— Working data —
---

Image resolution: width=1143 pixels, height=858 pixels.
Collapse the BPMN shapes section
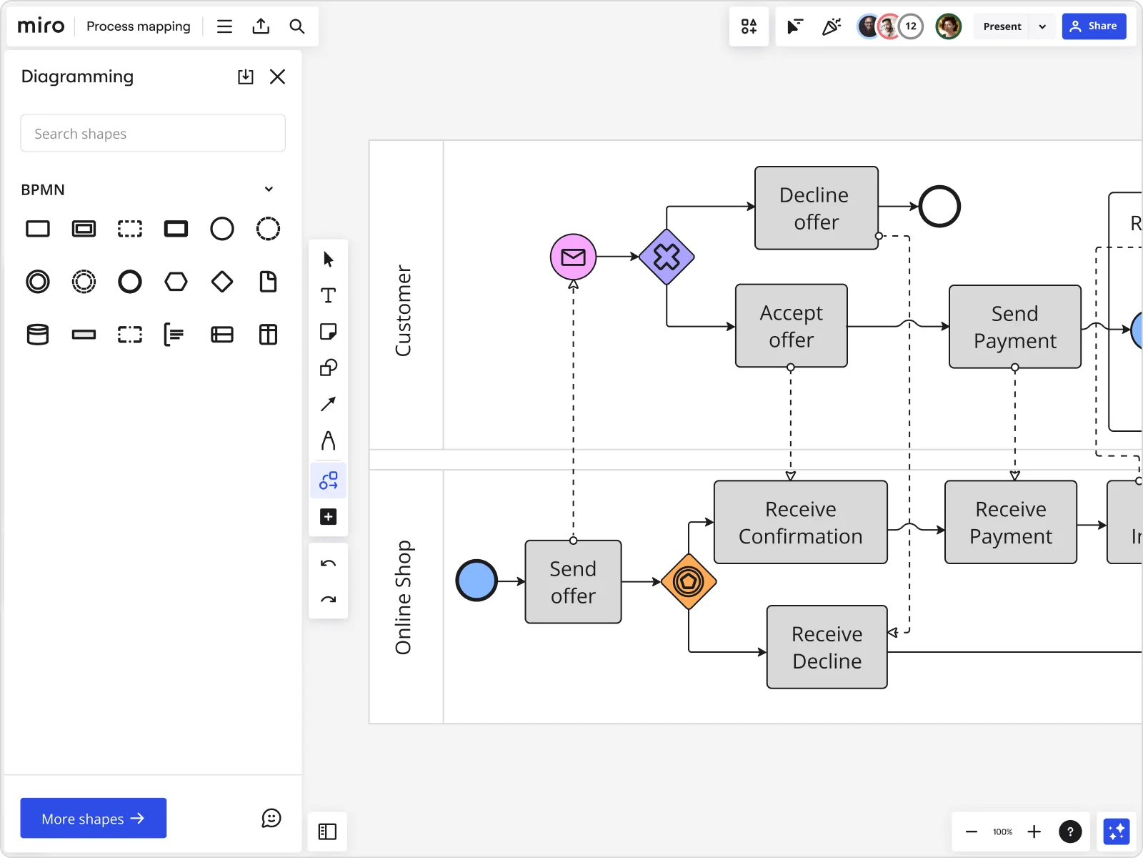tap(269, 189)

---

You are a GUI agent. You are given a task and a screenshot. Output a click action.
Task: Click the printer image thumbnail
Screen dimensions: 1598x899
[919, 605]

---

Express the rows starting at the line containing "Image resolution: width=1143" and ending at the line containing "tap(269, 189)" as a Markdown table with the columns Row No. and Line, leaving out blank lines and pictures.

| Row No. | Line |
|---|---|
| 1 | Image resolution: width=1143 pixels, height=858 pixels. |
| 2 | Collapse the BPMN shapes section |
| 3 | tap(269, 189) |